Is it wrong--especially as a Jewish person--to go on record defending his right to say so without threat of incarceration?

He's a lunatic. A scary, insane, freakjob of a lunatic. But I don't think I'm alone in being concerned whenever anyone pats AUSTRIA on the back for jailing people for their words. Austria. Birthplace of Adolf Hitler. Formerly vibrant Jewish population until it was obliterated by the thousands of Austrians who collaborated with the Nazis. I understand why they want to now control such dangerous hatemongering, but the result is not more freedom and safety for Jews or anyone else; it's just a new reality wherein the Austrian government can jail you for saying something they deem to be offensive. No thanks.

It's the mother of all slippery slopes, and all it will take is another type of Austrian government to decide that This or That (which we happen to agree with) now needs to be censored via the criminal justice system. The choice is clear: we either have free speech, even for evil, insane and horrible people, or we allow the government of the day to decide what is allowable and what is not, in exchange for our short-term comfort.

I choose a world with David Irving. Because then I can identify, quarantine and discredit him. If he's too afraid of jail to say what he thinks, then how will I ever know that his kind of evil exists? Let him self-identify so we can call him out, not with jail time but with massive public opprobrium.

Free speech--even for evil a**holes. It's the American way, y'all!

1 comment:

Vigilante said...

All good points made above.

I would venture to add that denying The Holocaust is arguably less offensive than denying the junior holocausts which have occurred since and are still going on around us.

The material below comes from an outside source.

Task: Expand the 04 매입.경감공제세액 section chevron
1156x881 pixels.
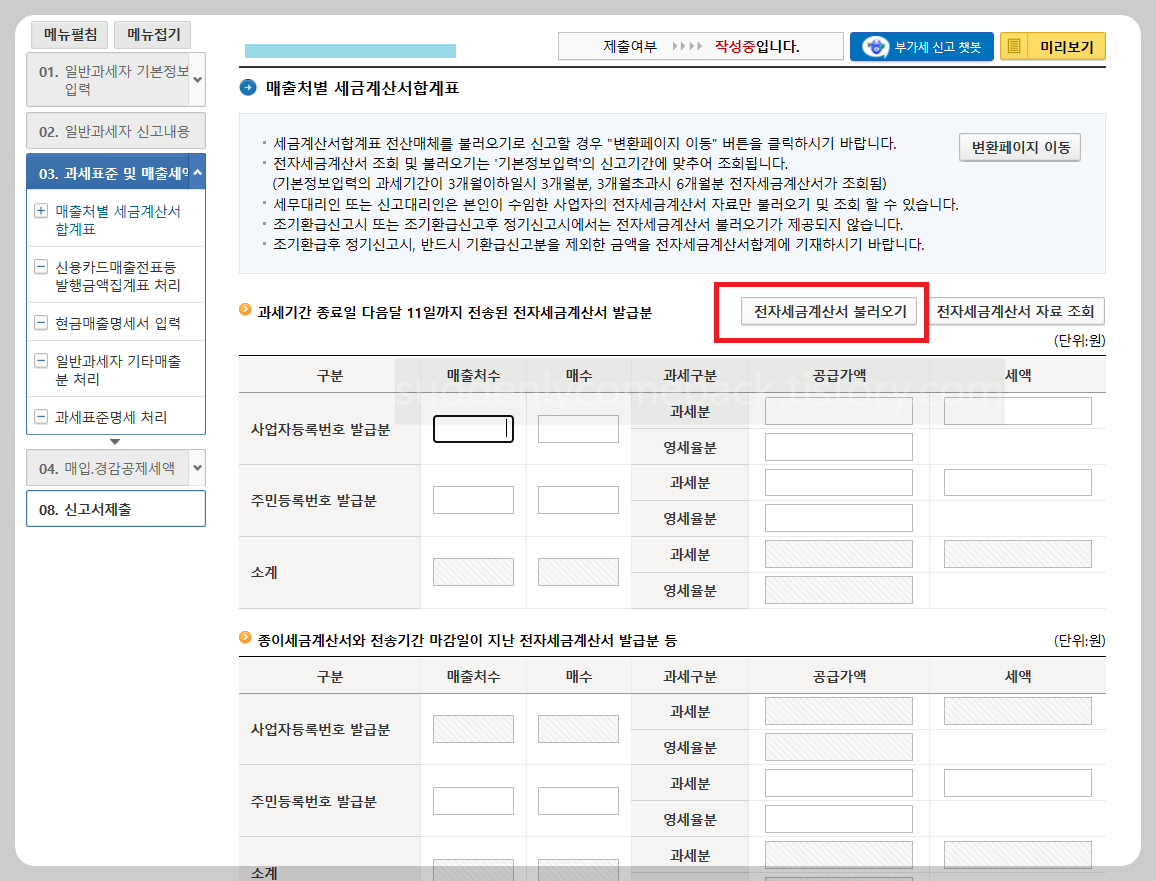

I say, 'less offensive' because Irving's book only raises to the level of a bad (very bad) joke, and Irving himself is universally recognized as a poor (very poor) jokester.

At the risk of pointing out the obvious, I have to also acknowledge that the histories of certain nations, such as Germany and Austria in this instance, have nationally determined that there are certain jokes which are too bad for good manners or taste to tolerate.

And, I respect that judgment of their history.